John Grisham’s The Client tells a unique mystery/crime story following the courtroom’s efforts to obtain justice through one uncooperative witness, and one highly-positioned mafia member who would stop at nothing to obstruct this campaign for justice — lest he be jailed for the killing of a prominent senator. And what makes this book so much more unique than other law and order books, what definitely intrigued me, is that the main character who’s in over his head is just an eleven-year-old boy. I admire how John Grisham doesn’t hesitate to jump straight into the action; in fact, what I consider to be one of the most important events to take place in the story occurs on page five. 

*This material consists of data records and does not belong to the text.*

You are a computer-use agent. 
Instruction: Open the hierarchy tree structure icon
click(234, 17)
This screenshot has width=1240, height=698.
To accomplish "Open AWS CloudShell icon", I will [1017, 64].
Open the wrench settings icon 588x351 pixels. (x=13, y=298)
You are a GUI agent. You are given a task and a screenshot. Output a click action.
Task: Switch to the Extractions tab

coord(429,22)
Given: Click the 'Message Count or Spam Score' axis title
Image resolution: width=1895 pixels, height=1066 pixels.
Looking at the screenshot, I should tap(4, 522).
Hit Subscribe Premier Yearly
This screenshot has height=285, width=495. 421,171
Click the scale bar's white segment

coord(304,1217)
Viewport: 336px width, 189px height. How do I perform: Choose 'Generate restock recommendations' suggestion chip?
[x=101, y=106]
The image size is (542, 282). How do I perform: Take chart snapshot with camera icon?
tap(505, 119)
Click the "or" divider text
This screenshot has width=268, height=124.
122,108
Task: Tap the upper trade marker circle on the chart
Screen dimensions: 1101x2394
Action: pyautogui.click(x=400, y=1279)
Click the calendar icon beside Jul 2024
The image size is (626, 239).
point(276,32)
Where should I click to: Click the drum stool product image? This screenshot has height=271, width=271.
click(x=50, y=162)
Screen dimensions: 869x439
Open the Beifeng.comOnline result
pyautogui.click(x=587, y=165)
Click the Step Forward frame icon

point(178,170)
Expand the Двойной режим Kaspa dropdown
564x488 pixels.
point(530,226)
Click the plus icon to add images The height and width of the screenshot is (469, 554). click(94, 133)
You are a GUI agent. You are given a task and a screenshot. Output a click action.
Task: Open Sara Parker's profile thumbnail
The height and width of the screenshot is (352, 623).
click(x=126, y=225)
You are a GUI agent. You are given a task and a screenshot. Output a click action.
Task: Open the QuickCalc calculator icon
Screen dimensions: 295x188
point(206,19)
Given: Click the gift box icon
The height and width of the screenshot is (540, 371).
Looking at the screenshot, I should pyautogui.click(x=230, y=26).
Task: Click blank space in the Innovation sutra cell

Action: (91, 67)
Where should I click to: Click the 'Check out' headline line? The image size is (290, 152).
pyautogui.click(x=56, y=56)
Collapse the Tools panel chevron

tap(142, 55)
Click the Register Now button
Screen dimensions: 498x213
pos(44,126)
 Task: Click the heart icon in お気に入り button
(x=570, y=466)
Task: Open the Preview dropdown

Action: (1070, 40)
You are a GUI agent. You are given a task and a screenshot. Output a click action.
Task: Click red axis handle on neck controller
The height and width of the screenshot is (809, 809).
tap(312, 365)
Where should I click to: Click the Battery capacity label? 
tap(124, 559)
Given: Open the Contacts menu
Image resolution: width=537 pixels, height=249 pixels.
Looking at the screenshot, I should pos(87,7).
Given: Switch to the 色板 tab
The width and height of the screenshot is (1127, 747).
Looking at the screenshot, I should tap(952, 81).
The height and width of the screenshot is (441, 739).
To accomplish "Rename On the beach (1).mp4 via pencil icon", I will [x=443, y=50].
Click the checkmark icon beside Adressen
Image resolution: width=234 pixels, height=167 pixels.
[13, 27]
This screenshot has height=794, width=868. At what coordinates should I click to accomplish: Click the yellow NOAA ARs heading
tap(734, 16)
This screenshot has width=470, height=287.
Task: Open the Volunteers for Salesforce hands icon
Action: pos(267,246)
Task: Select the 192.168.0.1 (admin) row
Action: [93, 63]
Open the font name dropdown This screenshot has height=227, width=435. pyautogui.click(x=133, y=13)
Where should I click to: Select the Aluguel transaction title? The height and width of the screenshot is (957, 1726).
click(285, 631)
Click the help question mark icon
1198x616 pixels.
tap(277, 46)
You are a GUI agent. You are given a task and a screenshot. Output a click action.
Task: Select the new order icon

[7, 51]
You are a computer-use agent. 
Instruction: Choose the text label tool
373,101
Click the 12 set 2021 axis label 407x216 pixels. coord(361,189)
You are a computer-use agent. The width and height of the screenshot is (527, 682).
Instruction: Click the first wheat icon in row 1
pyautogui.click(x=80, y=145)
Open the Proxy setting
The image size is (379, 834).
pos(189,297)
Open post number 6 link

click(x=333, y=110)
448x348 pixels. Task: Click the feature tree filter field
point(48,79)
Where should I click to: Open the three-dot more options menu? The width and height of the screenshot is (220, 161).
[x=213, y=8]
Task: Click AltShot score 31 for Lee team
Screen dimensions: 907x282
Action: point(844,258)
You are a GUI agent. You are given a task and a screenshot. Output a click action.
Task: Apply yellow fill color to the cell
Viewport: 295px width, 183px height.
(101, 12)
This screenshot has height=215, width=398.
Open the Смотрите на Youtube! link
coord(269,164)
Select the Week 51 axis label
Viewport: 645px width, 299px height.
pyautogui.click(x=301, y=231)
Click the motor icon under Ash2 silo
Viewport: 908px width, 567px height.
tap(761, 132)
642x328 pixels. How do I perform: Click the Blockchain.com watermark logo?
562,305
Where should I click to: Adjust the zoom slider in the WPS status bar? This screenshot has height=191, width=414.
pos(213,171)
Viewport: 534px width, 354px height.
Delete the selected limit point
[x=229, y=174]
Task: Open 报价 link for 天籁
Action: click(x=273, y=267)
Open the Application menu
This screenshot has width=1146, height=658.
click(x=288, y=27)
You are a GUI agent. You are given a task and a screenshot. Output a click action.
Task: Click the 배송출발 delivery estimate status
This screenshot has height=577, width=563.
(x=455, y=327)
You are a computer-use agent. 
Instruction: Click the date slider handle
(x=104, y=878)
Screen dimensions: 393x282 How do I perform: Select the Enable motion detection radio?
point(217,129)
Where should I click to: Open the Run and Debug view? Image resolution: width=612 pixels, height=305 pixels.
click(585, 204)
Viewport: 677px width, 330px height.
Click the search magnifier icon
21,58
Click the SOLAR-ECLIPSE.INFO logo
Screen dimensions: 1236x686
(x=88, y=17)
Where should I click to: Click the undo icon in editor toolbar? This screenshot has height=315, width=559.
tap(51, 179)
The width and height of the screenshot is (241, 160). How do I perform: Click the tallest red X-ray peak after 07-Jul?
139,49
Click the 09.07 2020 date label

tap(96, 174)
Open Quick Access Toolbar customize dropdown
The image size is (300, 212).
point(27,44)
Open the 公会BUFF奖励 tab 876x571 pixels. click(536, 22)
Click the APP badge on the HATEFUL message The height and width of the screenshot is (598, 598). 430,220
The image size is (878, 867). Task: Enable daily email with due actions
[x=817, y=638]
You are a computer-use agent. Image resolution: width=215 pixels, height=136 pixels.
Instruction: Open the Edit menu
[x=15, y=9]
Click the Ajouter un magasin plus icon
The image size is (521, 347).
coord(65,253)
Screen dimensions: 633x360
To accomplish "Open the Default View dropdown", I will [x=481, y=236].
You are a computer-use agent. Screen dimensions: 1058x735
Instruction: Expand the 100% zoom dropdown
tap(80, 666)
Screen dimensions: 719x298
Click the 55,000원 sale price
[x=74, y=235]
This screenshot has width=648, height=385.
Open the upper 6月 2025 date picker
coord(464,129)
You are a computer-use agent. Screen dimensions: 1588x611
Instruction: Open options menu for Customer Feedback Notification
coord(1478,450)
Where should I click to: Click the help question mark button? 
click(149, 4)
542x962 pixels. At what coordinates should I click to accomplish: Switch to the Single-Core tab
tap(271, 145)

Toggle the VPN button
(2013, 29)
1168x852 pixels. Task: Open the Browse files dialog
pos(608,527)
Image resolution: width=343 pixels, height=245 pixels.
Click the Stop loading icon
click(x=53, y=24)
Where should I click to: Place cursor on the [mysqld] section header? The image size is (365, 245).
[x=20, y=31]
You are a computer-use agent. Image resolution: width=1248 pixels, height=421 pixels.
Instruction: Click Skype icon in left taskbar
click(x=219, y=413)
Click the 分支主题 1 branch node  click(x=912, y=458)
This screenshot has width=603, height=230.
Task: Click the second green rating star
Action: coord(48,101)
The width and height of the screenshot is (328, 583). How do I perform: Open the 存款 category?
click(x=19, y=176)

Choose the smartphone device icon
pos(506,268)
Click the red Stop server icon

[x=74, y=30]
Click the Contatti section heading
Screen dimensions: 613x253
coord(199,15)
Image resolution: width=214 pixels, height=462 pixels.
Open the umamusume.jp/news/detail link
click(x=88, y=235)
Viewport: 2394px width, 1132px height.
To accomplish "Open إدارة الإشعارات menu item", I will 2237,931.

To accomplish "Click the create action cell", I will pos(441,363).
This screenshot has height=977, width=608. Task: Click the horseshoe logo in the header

The Client follows the escapades of eleven-year-old Mark Sway — a street-wise, independent, and surprisingly audacious boy — when he gets caught up in the middle of a court trial between the ruthless, mafia-backed Barry “The Blade” Muldanno and the authorities. Barry Muldanno is accused of killing a respected senator, and although it is obvious that Muldanno is the killer, the court battle is at a standstill because the court has no substantiating evidence. However, when Mark impulsively tries to prevent the suicide of Muldanno’s lawyer, Jerome Clifford, Mark unwittingly learns valuable information incriminating Muldanno. Although Mark very much wants to cooperate with the authorities, Muldanno will stop at nothing to keep Mark quiet — even if that means killing Mark and threatening his family. Soon, Mark gets stuck in limbo where, every other day, the court pesters him with questions that he refuses to answer, due to the mafia’s ominous threats looming over his head. Therefore, when the authorities start to put more pressure on Mark than he can handle, Mark hires Reggie Love, a fiesty, caring, unrelentless lawyer. They manage to evade both the mafia and law enforcement, long enough for Mark and Reggie to concoct a scheme using the information Mark learned from the dead lawyer Jerome Clifford. If they are successful, Mark will be free of his burden and will have a new, safer life with his family. If they fail, Mark and Reggie face death at the hands of the mafia, endangering Mark’s family in the process. 
First of all, Grisham’s idea to use a child as the main protagonist in a crime story is unique on its own. Grisham’s portrayal of the feelings of an eleven-year-old under duress is also wholly on point. He also skillfully manipulates the feelings of his reader; throughout the book I was perpetually met with feelings of apprehension, worry, and curiosity.